> _TEXT_
☆ ☆ ☆ ☆ ☆

# Heads Up Heeling



## Lauri & The Gang (Jun 28, 2001)

I wanted to get opinions on this training technique:

http://grammozis.de/Freeheeling.htm

Any drawbacks you can see?


----------



## JKlatsky (Apr 21, 2007)

I know this is very similar to how Claudia Romard teaches heeling. She demonstrated it at a seminar that I went to with my older dog...it seems to take some time to develop the "feel" for how to do it without getting your hands totally destroyed, which is why I didn't bother to continue it with Argos. (It is also why they say it is important to establish early on with the puppies not to eat your hand)

This is Argos with Claudia. You can see the feet action.



















We started teaching this (actually from this website) to Anka when she was small and I have to say she has pretty prancing heeling and is also very straight. When we switched to the ball (as she got older she was not particularly food motivated) she would swing out more and not be as straight...but then we taught her the flip finish and the IPO turn which straightened her back up and it all seems to be working out nicely. 

I've seen other people with small puppies who have done it much better than I have, and I have to say it looks pretty darn impressive.


----------



## MTAussie (Dec 9, 2007)

thanks for the link!







I love this! The videos are really awesome and the author does a great job explaining the procedures. I am impressed!!! (and have something new to try!)


----------



## MTAussie (Dec 9, 2007)

I forgot about the poss. drawbacks, like the author mentions she ended up with one of her dogs jumping, and I can see some having a hard time with this and changing their hand position without some problems.


----------



## IliamnasQuest (Aug 24, 2005)

I can't watch the video (darn slow dial-up) but the photos look very much like training I saw at a seminar some 15 years or so ago. It was a guy at the seminar showing how he used hot dogs and constantly fed the dog while heeling. He wore leather gloves since you can't ever correct the dog for biting your hands while using the food.

Any method that rewards a dog for being in the proper position (as determined by the handler) is going to work. It's the consistency and choice of reward that suits the dog that makes the method effective. If you reward for straight body/head up then that's what you get. If you reward for curved body, that's what you get.

I've thought about going to the "constant feed" method with Tazer in order to STOP her jumping. She wants to leap up on every step, and with food in my hand I could keep her feet down as I could keep the food at a level where she couldn't jump. But then I run into the whole dilemma of having to wean off of food AND off of using my hand in that position. The more you have to wean away from, the more easy it is to screw up and have a dog de-motivate.

Melanie and the gang in Alaska


----------



## Lauri & The Gang (Jun 28, 2001)

Melanie,

I took some pictures from the videos on that site.

Here he is working the puppies:










He said if the pups jump up he pushes their noses down with his hand.

Here's another one of him working a single puppy:










As the training progresses he raises his hand:




















I would think if you start by asking for just a couple steps without the jumping and then reward, and use your voice to mark the jumping as incorrect, then maybe you could get rid of the jumping.

I'm not looking for the prancing as much as I'm looking for a straight dog looking up at me. I don't really care for the heeling where the dog curves way around your body in front.


----------



## Liesje (Mar 4, 2007)

☆ ☆ ☆ ☆ ☆

> _DATASET EXCERPT_
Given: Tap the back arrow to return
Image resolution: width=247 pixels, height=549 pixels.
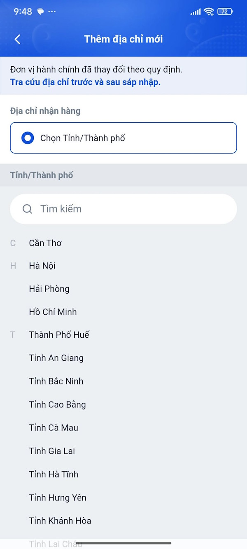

☆ ☆ ☆ ☆ ☆

> _DO THIS_
List every dog that the heads-up heeling forum thread names.

> _SOLUTION_
Argos, Anka, Tazer